M: I’m on tums number 9 now, I can’t stop.  Ok, let’s review this section on patient counseling.  The main takeaway here is that patients who must be on PPIs really should take it 15 to 30 minutes before breakfast. This ensures that the medication is in the serum and ready to work once the parietal cell is activated and the proton pumps migrate to the luminal surface where the PPI will be secreted and block acid secretion.

[Sweeper – pearl 5 – monitoring and follow-up]

S: Let’s finish out our PPI discussion with some more management issues – what to do when patients are still reporting symptoms while on the PPI?

M: [in a loudspeaker voice] Sir, step away from the Siracha.  Put the Franks down, and take three steps back from the chili pepper flakes…

C: Well yes, obviously reviewing diet and medication timing is important here.  But like any other situation in medicine when the plan isn’t working as, well, planned, we should reconsider the diagnosis.
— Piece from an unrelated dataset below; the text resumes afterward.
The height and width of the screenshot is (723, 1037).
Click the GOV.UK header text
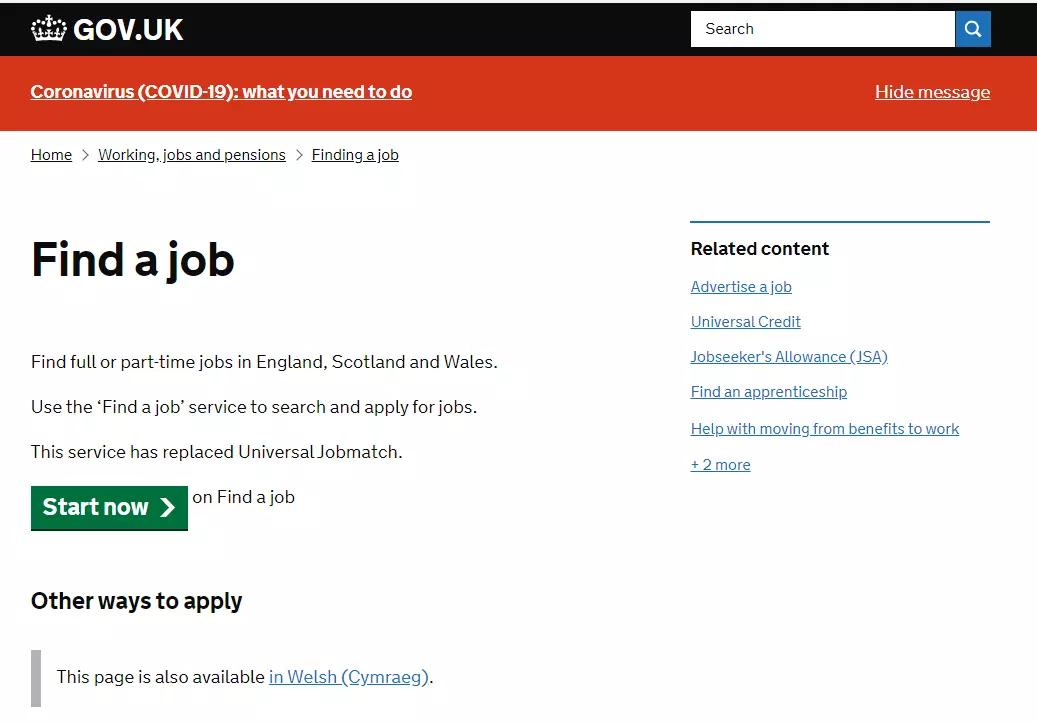(x=128, y=30)
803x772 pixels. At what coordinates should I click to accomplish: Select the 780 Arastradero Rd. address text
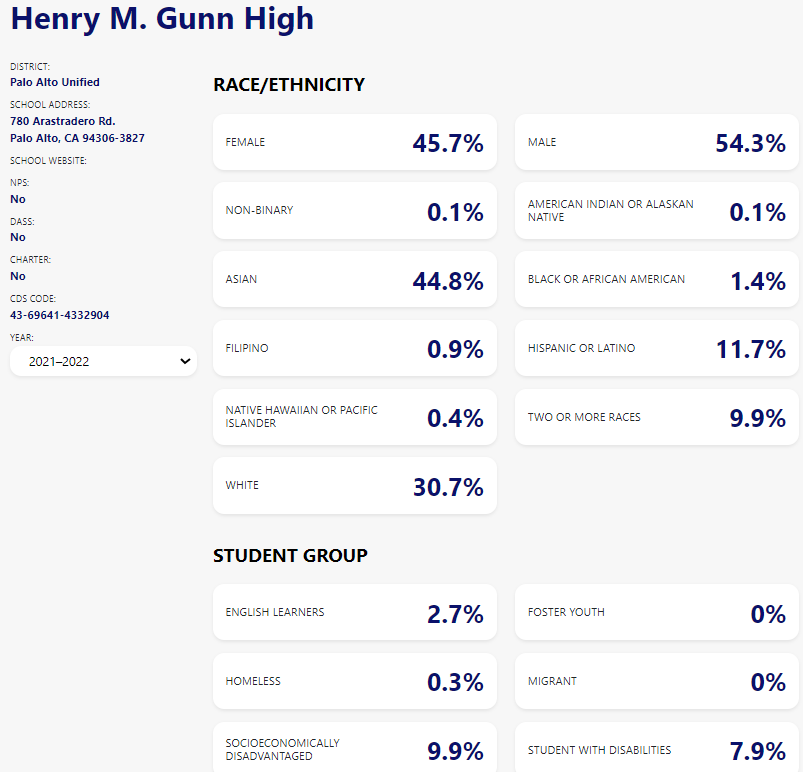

S:  Super important!  PPIs are super effective at reducing acid secretion in nearly all patients when taken correctly–I know we did our fair share of PPI-bashing in the beginning of the episode, but patients and doctors alike continue to use them because they work and are by-and-large safe.

M: Right, ho many times can you name when an entire class of drugs went from prescription to over-the-counter?
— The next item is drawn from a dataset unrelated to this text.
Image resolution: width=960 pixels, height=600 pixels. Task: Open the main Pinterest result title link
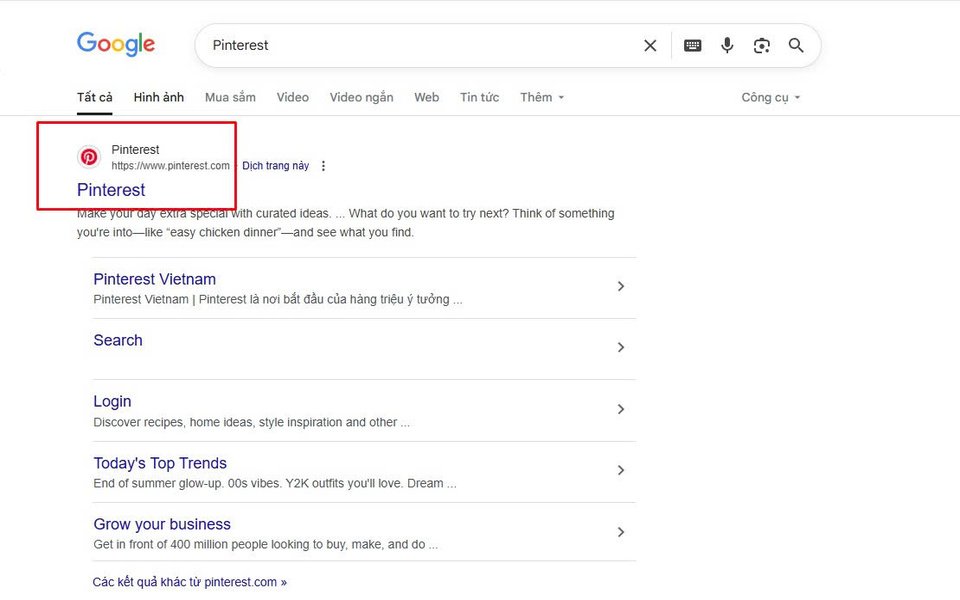(x=111, y=190)
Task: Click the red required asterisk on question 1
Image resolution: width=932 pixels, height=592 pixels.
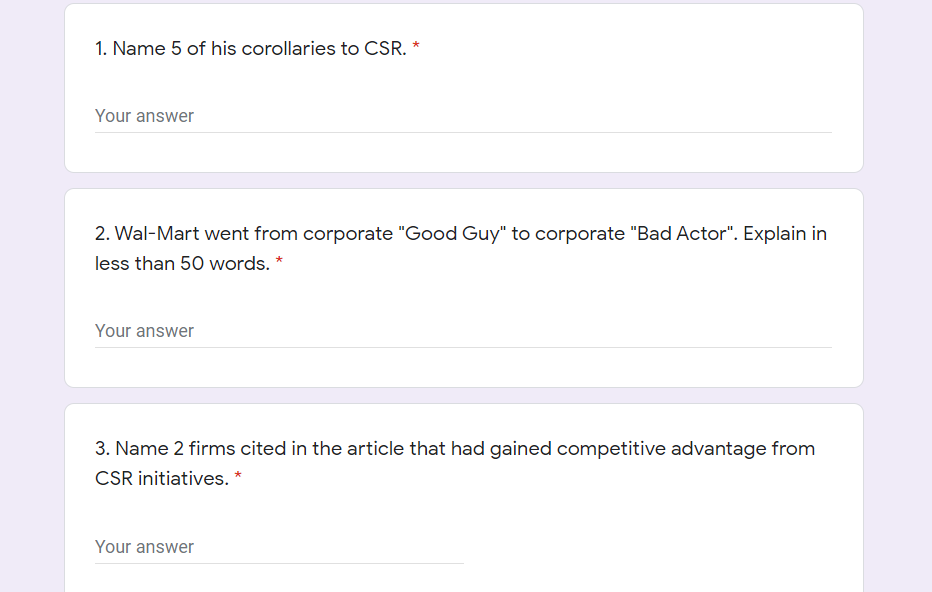Action: (416, 47)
S: So if the symptoms truly continue through PPI therapy, and the drug is being taken correctly ie 30 mins before meals, preferably before breakfast, we should have a low threshold to refer for endoscopy.

M: Yeah i mean that kind of goes back to the disclaimers to start the podcast, and PPI failure might be an indication that we’re not dealing with straightforward GERD.

S:  And endoscopy can look for things that PPIs won’t treat, like hiatal hernias or malignancy.  

M:  So true.  So let’s say the upper scope comes back benign with the presumptive diagnosis remaining GERD.  What medication options are available at this point?

S:  I’ve seen GI double up the PPI.  

C: Yep, and you can double in two ways – you can make the dosing twice-daily or you can make it a double-dose in the morning to maintain once-daily dosing.  And if patients STILL have symptoms you can pump it all the way up to double dose BID, which is considered “max” dosing.

M:  So would that be like 80mg pantoprazole twice daily?

C: Exactly.

S:  What about using H2 blockers plus PPIs?  

C:  The addition of H2RA can be considered once maxed on PPI. I would only do this if there’s actual evidence of continued acid reflux on esophageal pH testing, because realistically  the potential benefit slim.

M:  And for the reasons mentioned above, I would still take PPI first in the morning 30 mins before meals to ensure the parietal cells are maximally activated.  Then you can add the ranitidine later because it’s faster acting and not reliant on parietal cell activation… matter of fact it prevents it!

S:  Ahh great point Marty.  So let’s review this pearl.  A diagnostic “time out” is warranted for patients who continue to experience symptoms despite being on PPI therapy AND taking it correctly.  Have a low threshold for further testing – be it upper endoscopy or pH testing – to rule out other etiologies. In the case of true, refractory reflux PPI dosing can be increased both by adding an evening administration and/or doubling the dose.  This 4x dosage is considered max therapy, and additional H2 blocker therapy can be considered but the additional benefit is likely minimal.